Since then, I’ve been fighting the temptation to be slothful. Boat work has been slowly progressing. The fuel pump and raw water pressure switch were installed on the generator, but it still would not start. Finally, we pulled out the printed circuit control board and found that it was fried. More parts are now needed from the States in order to attempt further repairs. We’ve been waiting for all of the additional electronics parts to come in for those to be replaced. The order was complete on Friday, so one day this next week, Radio Holland will return to finish up the electronics.

Beatitude. She hasn’t moved in a while (She’s been slothful!)

The fried generator control PCB. You can see areas where it was burnt by the current..
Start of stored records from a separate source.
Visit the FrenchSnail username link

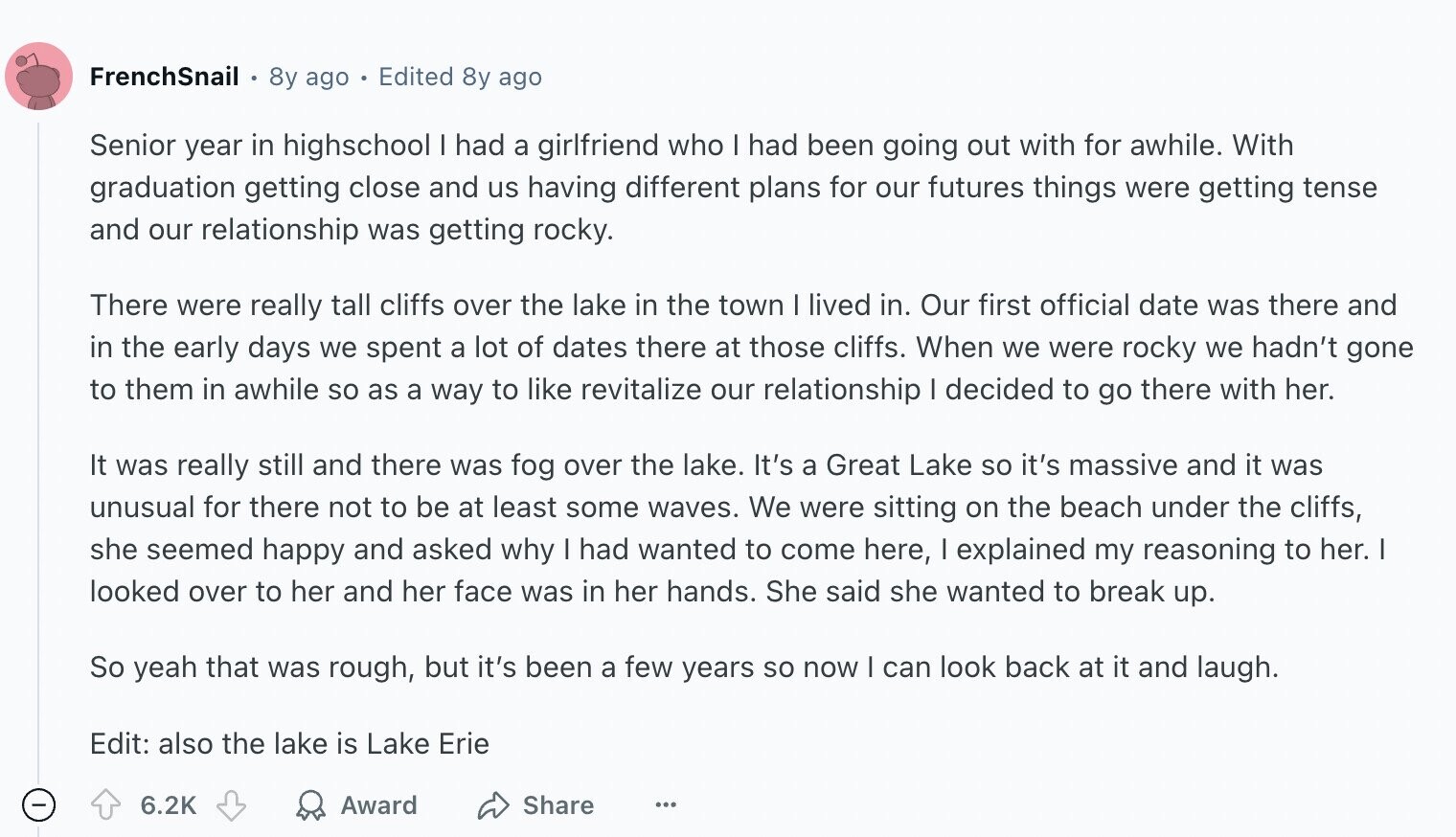164,77
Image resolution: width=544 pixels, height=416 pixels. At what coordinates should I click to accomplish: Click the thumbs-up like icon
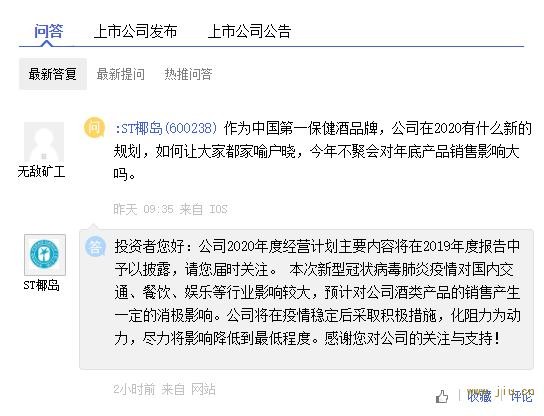click(442, 397)
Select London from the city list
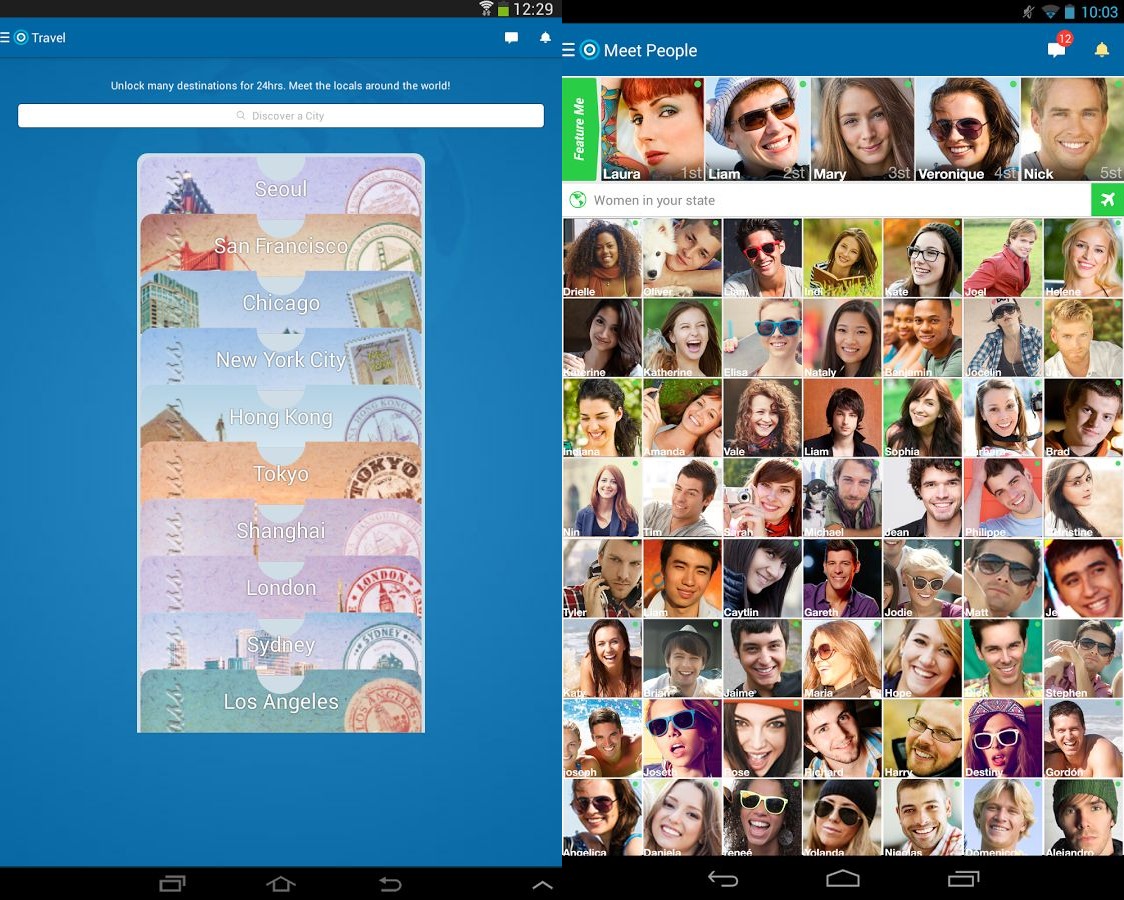Screen dimensions: 1124x900 (x=281, y=588)
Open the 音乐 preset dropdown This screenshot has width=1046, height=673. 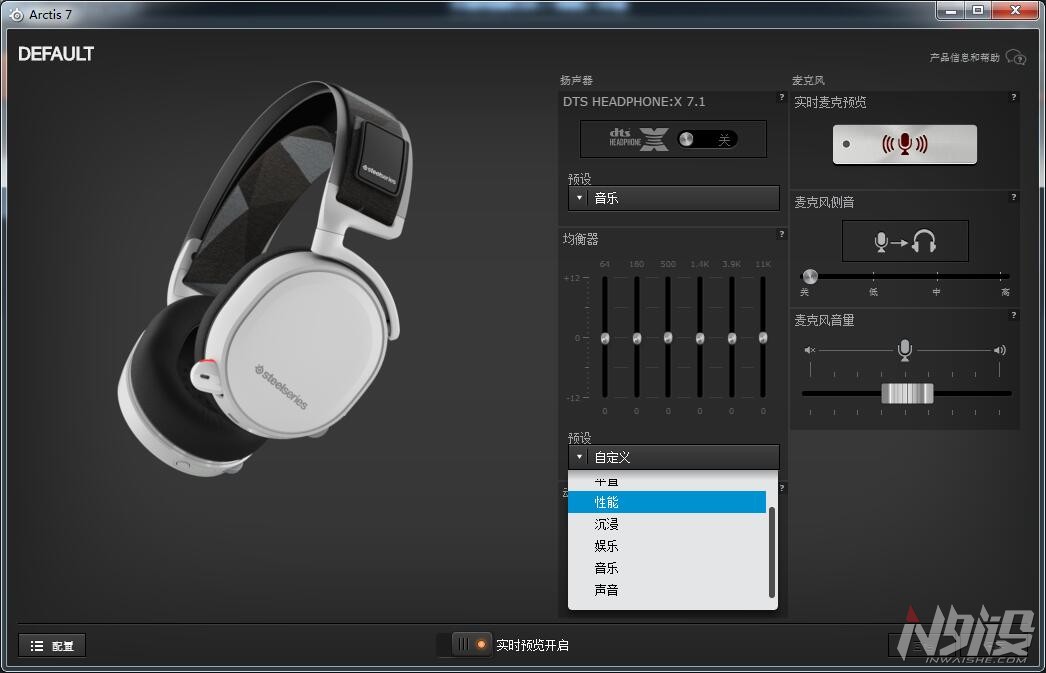pyautogui.click(x=673, y=197)
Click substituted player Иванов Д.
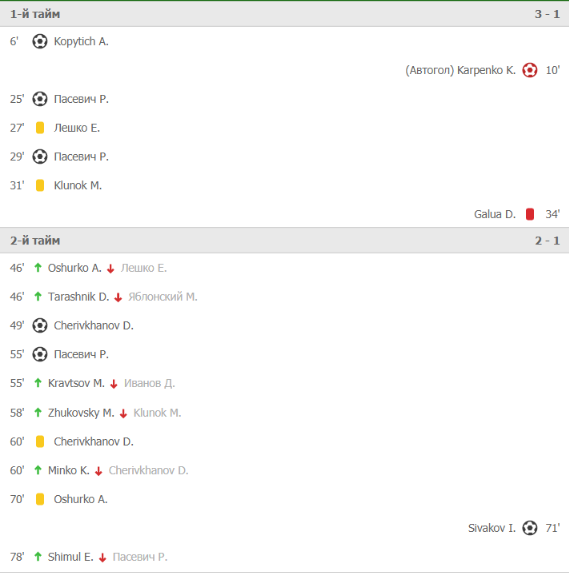 [149, 383]
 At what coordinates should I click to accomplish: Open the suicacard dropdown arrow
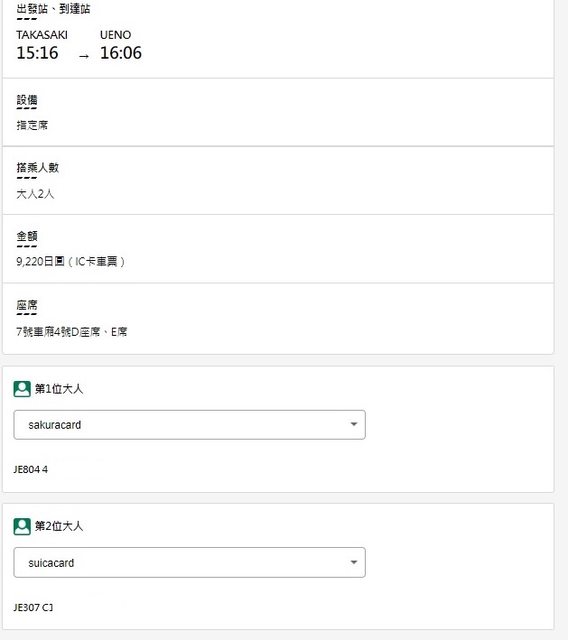click(354, 562)
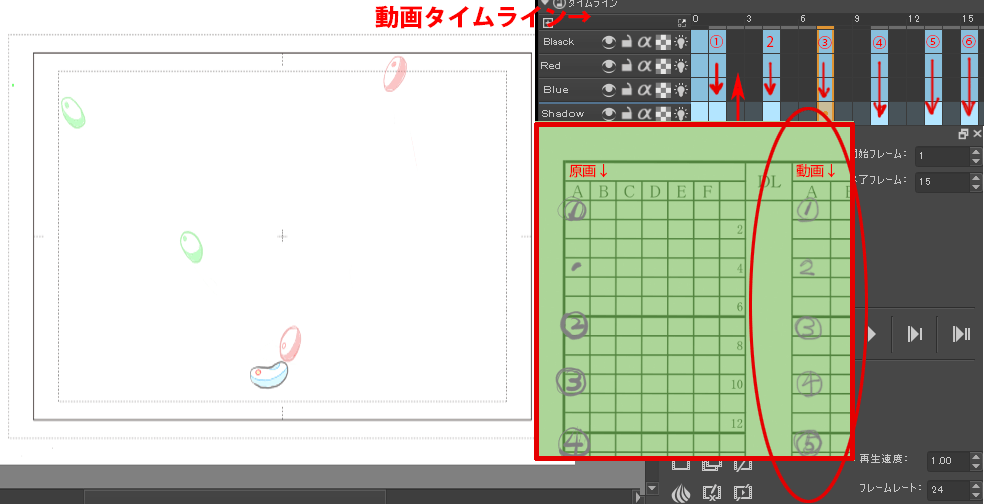Increase the start frame value stepper
The image size is (984, 504).
[x=975, y=152]
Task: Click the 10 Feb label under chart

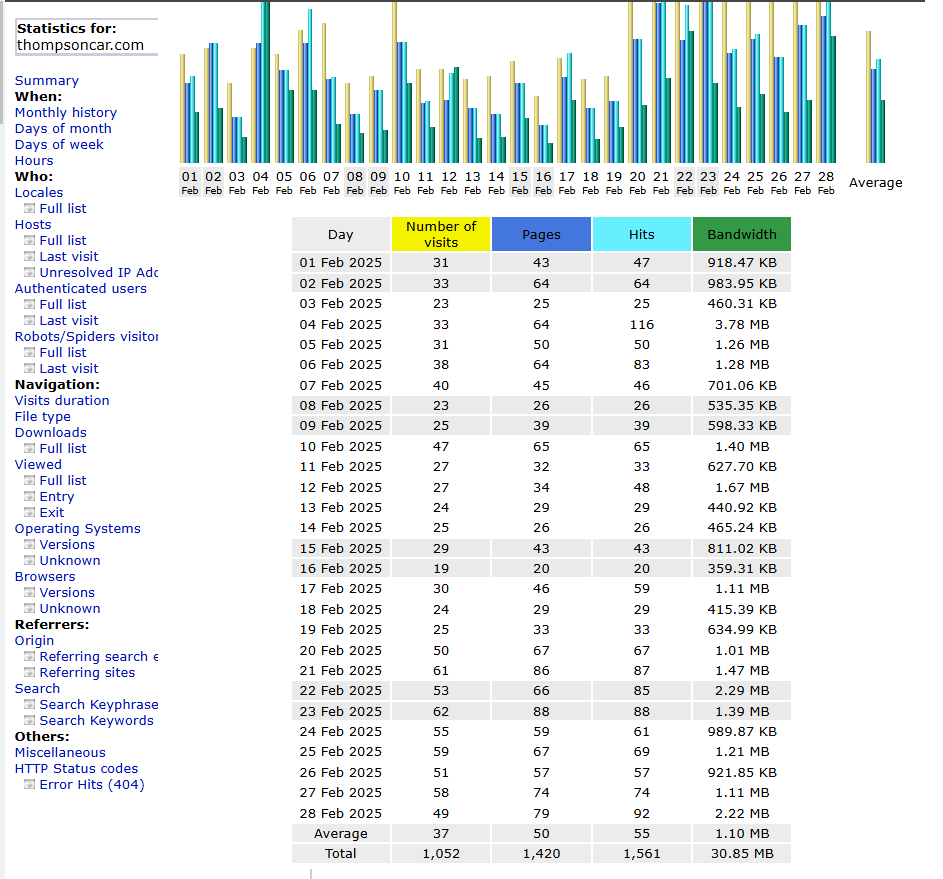Action: 402,182
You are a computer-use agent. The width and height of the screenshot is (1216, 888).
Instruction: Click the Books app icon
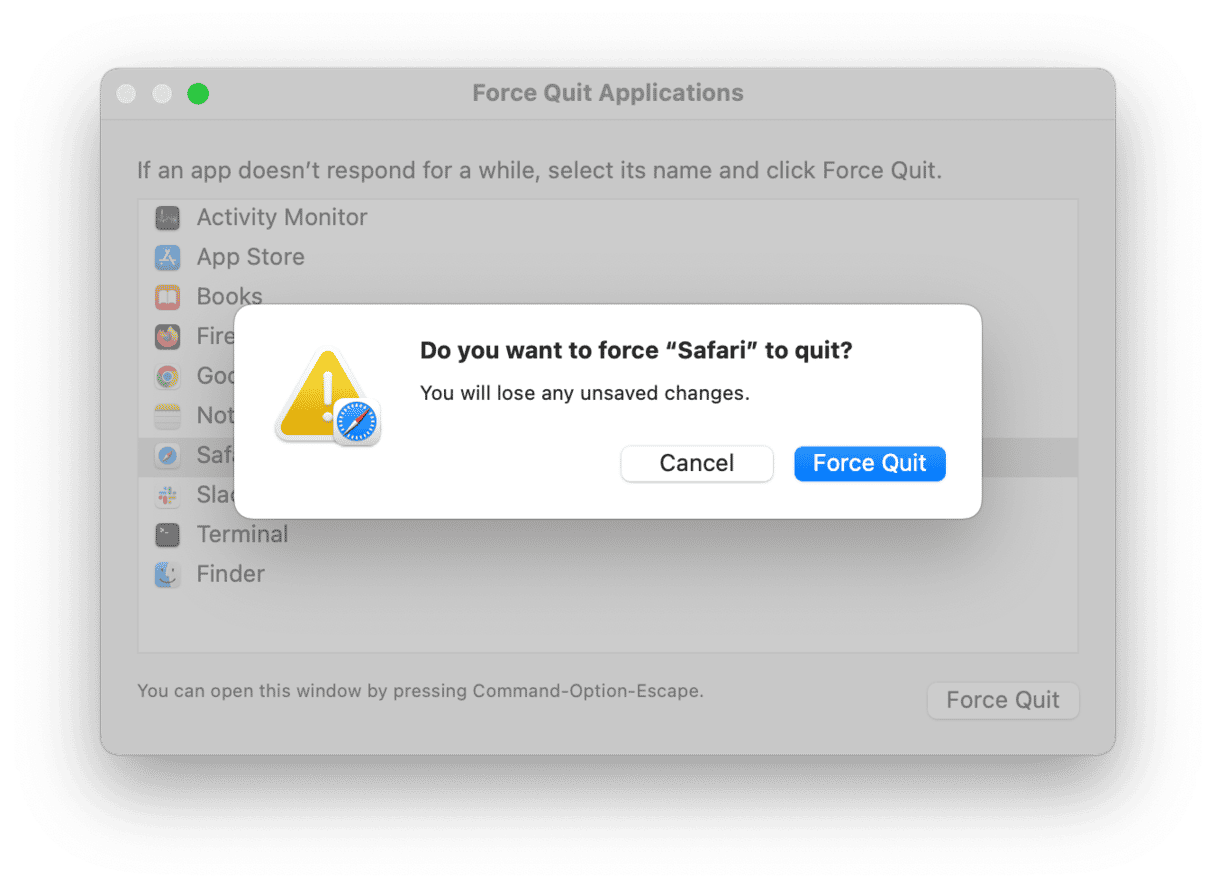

If the electronics are completed and functioning, we then have a decision to make. If our insurance will approve the final repairs on the generator to take place back in the U.S., we could leave Panama as early as next weekend. It looks like a weather window will open up on Saturday or Sunday and last a few days. (Right now, the western Caribbean has gale force winds and 12 foot seas!). So, we could possibly be out of Shelter Bay in a week or so. However, if the electronics are not complete, or the weather window doesn’t materialize, or the insurance company does not approve our departure, we will have to wait until the second week of April (at the earliest) to leave (due to my work schedule).

We’ve spent a few afternoons in the nice marina pool to cool down. Highs have been 90ish and lows in the upper 70s.

The next blog will contain an update on our plans.